§ **Element and text position data**
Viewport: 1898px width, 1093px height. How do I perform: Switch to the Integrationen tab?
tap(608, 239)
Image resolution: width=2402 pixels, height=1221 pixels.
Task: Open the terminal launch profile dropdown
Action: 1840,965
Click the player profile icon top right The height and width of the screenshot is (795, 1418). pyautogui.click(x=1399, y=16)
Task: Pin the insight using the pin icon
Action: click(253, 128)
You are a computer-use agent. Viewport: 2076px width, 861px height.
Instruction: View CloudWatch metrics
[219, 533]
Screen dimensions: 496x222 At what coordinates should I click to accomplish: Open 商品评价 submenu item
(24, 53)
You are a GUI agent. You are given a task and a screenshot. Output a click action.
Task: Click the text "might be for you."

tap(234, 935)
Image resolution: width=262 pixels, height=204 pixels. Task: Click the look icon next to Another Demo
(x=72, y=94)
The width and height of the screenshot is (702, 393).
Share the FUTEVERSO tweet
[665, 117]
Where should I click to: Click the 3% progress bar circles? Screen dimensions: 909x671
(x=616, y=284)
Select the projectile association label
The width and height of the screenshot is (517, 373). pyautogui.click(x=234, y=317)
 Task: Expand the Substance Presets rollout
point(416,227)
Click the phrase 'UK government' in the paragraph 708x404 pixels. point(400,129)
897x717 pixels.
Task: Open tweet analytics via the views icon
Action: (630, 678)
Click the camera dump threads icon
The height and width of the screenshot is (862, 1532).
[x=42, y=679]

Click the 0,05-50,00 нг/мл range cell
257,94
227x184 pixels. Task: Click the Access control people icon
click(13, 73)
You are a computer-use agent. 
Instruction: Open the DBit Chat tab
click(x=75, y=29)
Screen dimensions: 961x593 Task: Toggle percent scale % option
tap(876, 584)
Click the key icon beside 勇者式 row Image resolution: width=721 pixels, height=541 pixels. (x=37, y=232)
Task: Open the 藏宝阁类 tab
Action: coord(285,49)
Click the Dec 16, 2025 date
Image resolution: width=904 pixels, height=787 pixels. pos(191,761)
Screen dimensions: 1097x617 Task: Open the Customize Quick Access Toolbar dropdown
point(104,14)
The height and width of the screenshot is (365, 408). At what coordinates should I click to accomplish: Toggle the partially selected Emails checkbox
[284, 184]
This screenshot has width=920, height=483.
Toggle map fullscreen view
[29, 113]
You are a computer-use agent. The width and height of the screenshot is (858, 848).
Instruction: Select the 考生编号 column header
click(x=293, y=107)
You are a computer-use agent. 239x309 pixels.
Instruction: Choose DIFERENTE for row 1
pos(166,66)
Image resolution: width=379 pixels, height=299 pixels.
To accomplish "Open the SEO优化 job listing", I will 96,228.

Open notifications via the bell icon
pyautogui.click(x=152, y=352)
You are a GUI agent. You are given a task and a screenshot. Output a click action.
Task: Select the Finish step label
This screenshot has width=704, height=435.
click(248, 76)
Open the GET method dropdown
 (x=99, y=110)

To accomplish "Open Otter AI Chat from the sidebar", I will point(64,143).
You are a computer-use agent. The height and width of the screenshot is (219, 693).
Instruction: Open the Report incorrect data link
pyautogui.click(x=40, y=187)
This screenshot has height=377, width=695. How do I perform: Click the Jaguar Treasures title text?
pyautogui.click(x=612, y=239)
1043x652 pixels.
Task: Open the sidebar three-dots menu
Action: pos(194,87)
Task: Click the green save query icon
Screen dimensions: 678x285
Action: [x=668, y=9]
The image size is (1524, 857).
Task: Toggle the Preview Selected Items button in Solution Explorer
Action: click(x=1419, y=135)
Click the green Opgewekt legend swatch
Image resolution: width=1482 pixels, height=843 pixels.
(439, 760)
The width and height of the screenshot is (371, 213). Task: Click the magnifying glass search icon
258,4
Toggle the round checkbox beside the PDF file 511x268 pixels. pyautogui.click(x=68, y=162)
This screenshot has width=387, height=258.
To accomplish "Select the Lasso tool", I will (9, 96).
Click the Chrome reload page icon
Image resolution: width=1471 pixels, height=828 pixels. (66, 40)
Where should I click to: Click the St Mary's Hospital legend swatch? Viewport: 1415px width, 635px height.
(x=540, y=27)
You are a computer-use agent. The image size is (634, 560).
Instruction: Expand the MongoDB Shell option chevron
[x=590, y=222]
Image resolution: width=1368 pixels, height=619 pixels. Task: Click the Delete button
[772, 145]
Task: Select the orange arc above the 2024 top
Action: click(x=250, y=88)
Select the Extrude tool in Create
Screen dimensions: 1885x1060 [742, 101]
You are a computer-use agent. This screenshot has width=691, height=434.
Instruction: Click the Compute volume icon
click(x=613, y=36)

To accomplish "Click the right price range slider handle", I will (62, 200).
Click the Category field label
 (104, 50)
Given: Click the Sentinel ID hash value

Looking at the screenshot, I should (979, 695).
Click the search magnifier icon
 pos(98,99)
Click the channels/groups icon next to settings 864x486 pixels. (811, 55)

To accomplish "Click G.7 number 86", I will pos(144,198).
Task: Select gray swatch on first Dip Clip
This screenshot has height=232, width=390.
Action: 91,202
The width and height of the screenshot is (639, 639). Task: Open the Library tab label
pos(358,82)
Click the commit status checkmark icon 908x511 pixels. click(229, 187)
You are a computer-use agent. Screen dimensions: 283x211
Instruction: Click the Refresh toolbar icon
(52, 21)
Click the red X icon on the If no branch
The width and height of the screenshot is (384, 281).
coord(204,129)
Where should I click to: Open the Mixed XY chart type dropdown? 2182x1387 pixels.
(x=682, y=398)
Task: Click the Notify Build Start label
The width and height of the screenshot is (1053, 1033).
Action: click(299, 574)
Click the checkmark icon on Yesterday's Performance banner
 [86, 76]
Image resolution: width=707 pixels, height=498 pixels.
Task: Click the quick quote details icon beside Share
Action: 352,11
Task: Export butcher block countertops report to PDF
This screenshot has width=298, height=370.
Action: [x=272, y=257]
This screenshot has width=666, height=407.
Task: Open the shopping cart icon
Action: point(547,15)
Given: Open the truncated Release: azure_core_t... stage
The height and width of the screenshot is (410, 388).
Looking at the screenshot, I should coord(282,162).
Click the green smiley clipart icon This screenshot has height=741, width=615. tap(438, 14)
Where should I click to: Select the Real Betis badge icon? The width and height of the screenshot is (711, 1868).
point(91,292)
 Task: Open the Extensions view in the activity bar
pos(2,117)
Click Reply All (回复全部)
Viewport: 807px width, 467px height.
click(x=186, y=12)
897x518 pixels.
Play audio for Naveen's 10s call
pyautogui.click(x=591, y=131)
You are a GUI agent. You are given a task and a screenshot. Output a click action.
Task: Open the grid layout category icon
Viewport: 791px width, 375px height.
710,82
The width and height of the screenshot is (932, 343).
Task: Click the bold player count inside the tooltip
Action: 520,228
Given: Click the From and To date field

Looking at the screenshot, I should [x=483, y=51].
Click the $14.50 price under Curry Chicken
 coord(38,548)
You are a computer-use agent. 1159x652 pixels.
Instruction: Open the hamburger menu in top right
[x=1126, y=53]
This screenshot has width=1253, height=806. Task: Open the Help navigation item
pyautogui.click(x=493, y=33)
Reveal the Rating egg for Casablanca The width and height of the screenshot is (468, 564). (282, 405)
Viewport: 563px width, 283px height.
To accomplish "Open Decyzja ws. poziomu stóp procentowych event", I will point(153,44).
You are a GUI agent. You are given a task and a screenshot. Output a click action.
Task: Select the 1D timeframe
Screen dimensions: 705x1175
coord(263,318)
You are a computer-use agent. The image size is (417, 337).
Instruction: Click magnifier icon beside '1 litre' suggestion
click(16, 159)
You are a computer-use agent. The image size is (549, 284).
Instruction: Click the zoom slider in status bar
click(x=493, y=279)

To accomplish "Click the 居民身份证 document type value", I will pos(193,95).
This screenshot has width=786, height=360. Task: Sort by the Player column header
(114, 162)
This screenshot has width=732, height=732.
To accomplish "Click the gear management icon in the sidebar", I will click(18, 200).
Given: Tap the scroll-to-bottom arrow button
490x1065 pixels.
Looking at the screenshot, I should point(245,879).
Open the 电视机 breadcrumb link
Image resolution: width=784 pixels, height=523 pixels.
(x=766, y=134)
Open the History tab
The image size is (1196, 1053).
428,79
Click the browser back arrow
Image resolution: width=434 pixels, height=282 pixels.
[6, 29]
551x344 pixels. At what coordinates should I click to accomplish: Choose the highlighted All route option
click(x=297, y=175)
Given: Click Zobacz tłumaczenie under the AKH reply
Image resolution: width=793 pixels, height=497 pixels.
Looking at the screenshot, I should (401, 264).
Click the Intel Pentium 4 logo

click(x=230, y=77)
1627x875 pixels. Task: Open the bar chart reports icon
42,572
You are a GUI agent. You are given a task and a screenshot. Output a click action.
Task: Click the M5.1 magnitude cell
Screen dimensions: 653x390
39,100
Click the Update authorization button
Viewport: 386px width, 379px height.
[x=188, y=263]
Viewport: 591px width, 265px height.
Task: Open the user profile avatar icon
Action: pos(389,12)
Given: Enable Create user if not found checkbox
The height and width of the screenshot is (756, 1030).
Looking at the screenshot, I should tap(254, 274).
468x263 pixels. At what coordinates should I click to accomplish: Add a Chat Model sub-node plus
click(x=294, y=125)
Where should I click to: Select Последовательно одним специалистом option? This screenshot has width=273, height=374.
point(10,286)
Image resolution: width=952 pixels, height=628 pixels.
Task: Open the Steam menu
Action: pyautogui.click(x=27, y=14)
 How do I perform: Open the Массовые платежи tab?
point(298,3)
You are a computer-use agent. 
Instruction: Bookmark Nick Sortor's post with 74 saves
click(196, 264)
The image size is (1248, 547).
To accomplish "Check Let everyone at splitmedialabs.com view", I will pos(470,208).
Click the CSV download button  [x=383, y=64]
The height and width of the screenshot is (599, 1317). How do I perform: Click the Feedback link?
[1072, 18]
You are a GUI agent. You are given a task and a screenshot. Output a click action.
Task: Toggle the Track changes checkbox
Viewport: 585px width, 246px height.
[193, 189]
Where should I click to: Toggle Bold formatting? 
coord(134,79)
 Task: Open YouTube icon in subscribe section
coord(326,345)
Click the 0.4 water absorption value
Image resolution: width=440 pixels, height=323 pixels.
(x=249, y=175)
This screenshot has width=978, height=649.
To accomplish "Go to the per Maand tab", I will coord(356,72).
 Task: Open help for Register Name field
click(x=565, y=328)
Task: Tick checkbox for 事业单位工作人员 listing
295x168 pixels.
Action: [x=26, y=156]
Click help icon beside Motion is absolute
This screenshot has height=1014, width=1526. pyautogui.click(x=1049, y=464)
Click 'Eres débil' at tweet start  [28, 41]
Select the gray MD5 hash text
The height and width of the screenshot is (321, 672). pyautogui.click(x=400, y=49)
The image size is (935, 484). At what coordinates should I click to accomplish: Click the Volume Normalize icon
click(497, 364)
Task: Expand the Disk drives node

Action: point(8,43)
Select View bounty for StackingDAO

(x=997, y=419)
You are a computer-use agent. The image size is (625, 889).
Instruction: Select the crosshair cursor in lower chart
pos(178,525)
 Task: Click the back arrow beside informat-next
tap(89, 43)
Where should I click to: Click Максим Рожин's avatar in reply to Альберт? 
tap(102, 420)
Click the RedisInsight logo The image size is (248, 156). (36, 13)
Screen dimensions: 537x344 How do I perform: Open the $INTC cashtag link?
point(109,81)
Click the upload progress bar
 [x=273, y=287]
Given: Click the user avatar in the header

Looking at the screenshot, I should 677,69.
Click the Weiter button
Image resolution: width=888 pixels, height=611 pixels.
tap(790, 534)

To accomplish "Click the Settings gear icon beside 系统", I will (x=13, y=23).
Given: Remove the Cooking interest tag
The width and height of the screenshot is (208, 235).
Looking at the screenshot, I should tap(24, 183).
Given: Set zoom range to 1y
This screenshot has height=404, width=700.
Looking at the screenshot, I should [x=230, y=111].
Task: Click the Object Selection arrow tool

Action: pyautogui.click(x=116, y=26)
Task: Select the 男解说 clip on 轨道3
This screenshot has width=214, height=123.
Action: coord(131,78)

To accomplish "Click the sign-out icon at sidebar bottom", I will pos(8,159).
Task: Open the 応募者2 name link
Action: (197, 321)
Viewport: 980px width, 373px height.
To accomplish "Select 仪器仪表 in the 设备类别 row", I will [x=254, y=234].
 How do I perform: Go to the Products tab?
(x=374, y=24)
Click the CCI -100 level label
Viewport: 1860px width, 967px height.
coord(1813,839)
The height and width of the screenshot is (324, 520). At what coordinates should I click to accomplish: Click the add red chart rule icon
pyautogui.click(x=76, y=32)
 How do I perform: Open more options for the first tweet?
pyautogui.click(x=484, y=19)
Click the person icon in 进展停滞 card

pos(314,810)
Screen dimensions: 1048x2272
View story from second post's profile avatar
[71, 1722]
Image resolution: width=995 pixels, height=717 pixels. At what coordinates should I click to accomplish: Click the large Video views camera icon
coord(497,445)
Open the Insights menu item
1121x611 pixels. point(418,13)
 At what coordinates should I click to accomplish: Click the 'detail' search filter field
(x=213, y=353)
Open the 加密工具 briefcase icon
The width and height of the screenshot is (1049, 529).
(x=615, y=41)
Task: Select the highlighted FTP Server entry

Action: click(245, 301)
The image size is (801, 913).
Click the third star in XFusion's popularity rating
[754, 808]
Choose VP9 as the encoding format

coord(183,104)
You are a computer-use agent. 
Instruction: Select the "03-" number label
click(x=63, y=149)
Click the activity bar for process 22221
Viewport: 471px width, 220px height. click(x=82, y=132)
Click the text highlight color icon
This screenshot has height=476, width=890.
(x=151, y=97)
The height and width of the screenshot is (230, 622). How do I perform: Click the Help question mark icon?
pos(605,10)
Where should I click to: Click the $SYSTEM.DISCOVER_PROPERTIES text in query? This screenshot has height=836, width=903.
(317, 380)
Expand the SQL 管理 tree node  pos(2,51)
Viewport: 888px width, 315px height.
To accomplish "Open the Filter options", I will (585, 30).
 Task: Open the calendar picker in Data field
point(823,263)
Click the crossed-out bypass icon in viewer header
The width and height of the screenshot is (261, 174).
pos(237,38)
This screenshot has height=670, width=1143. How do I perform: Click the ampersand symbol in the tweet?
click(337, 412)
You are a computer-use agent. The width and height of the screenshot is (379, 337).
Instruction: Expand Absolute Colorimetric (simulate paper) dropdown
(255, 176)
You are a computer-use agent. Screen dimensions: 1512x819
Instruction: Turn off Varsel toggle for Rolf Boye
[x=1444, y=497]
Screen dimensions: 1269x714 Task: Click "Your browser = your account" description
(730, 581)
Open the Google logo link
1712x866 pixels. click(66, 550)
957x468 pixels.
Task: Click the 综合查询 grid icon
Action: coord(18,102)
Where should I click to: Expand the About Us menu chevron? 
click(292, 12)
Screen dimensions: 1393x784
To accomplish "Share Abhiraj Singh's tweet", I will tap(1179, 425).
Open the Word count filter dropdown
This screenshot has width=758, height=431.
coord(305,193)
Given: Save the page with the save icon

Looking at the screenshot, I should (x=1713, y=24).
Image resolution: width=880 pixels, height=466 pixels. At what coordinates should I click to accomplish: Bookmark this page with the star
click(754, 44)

§ **WHAT IS NEEDED**
Copy the records from the beginning through the line containing "Action: 1840,965", including that line, and reproduce them with no changes.

§ **THE SOLUTION**
Viewport: 1898px width, 1093px height. How do I perform: Switch to the Integrationen tab?
tap(608, 239)
Image resolution: width=2402 pixels, height=1221 pixels.
Task: Open the terminal launch profile dropdown
Action: 1840,965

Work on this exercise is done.